I just finished summative assessments for SLO 1, on decimal operations, which was pretty grueling. It was not a standardized test. It was curriculum-based, standards-based, and grueling for even the best students. The test anxiety was palpable. Yesterday, I did a formative assessment on SLO 2, adding and subtracting fractions with unlike denominators. Oh, and this after a lesson on volume in preparation for the "test," and also because it's in the curriculum and we have so much to do, so little time. I had set fractions aside a couple of weeks ago to focus on the SLO 1 assessment. So when I went back to fractions, most students appeared to have not remembered anything. Fractions have always been hard, but I have in the past made conceptual understanding a priority over using an algorithm to solve it. This year, I taught according to the Common Core aligned curriculum, which seems to make solving it via an algorithm the goal, even if there is no conceptual understanding. Result: they can not do either, for the most part.
My dilemma, since the data is due 2 days in advance of my meeting with my administrator, I need to give them their summative assessment today. This I hate - giving a test knowing that most of them will fail, for the sake of the data. Here is the twisted part. We have to do two of these SLO projects, but only one needs to be turned in. My decision: I am not giving the SLO 2 test at this time. I will continue to work with my students on fractions, and go back to developing conceptual understanding. They may not master it by the end of the year, but we'll keep working on it. My rating for SLO 2 will be "ineffective," and that is just what it will be. I'll use the SLO 1 rating to report to the DOE.
It feels so radical, but it's really not. Other teachers have done much more radical and braver things like refused to administer standardized tests they believed were harmful to their students. But today, I made a decision that I will plan a day in which the goal will be joyful learning. I want to hear the sounds of students engaged in inquiry, in making things, in collaborating, in problem-solving. Screw the SLO 2, the EES, the data. Let hands-on science reign!
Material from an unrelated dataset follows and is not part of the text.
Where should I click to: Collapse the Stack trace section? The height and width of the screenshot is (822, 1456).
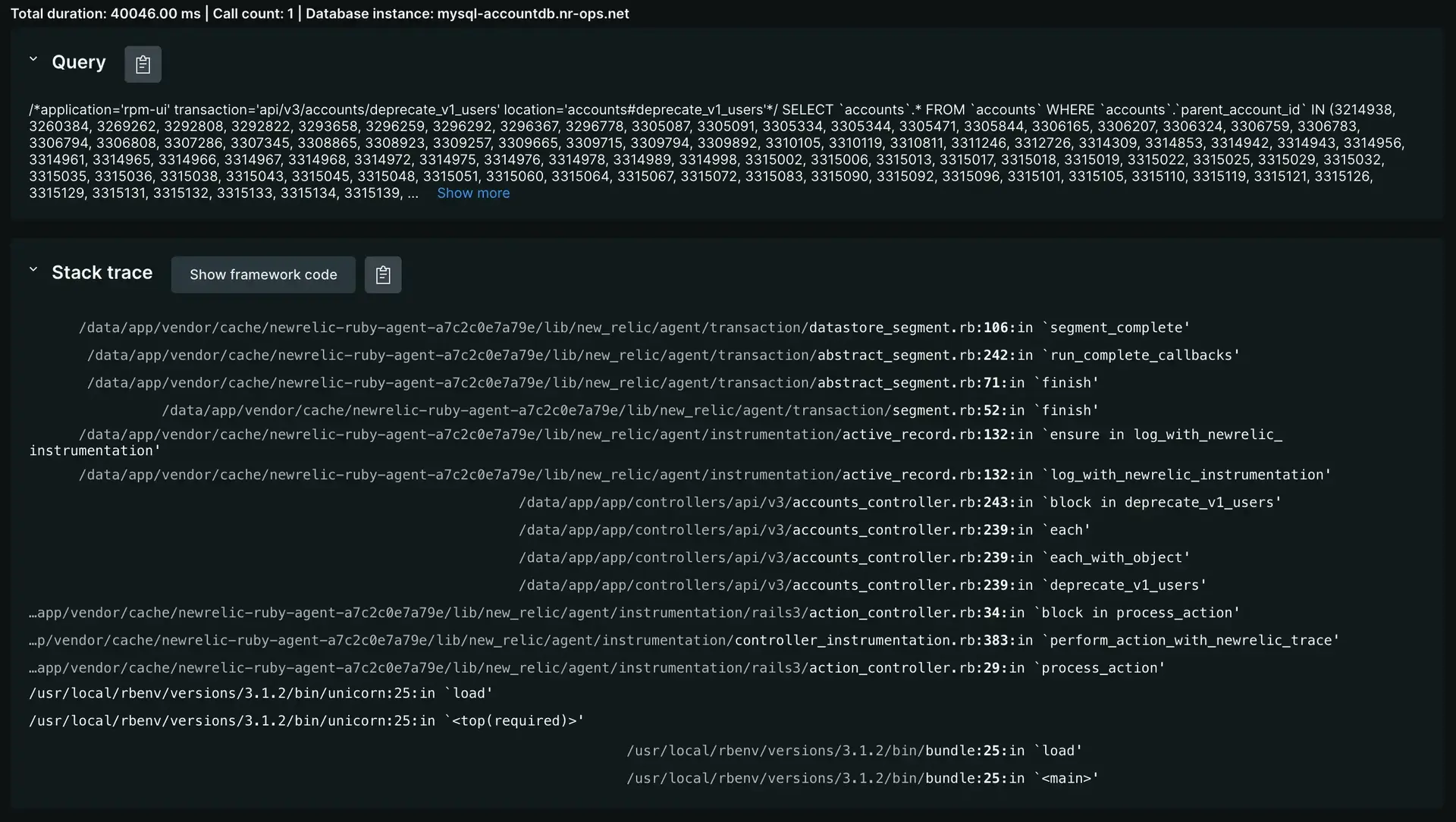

Update: my appointment with my vice principal was rescheduled to Monday, and I thought I would know the outcome by the time I posted this, but I don't. As you see, I did do science. I blame myself for not doing enough of it. Teamwork and following rules of a lab setting is a challenge, but they are important learning opportunities. One never knows if test prep really helped my students in life, but I will never doubt that team-based science labs contributed to their social and intellectual development.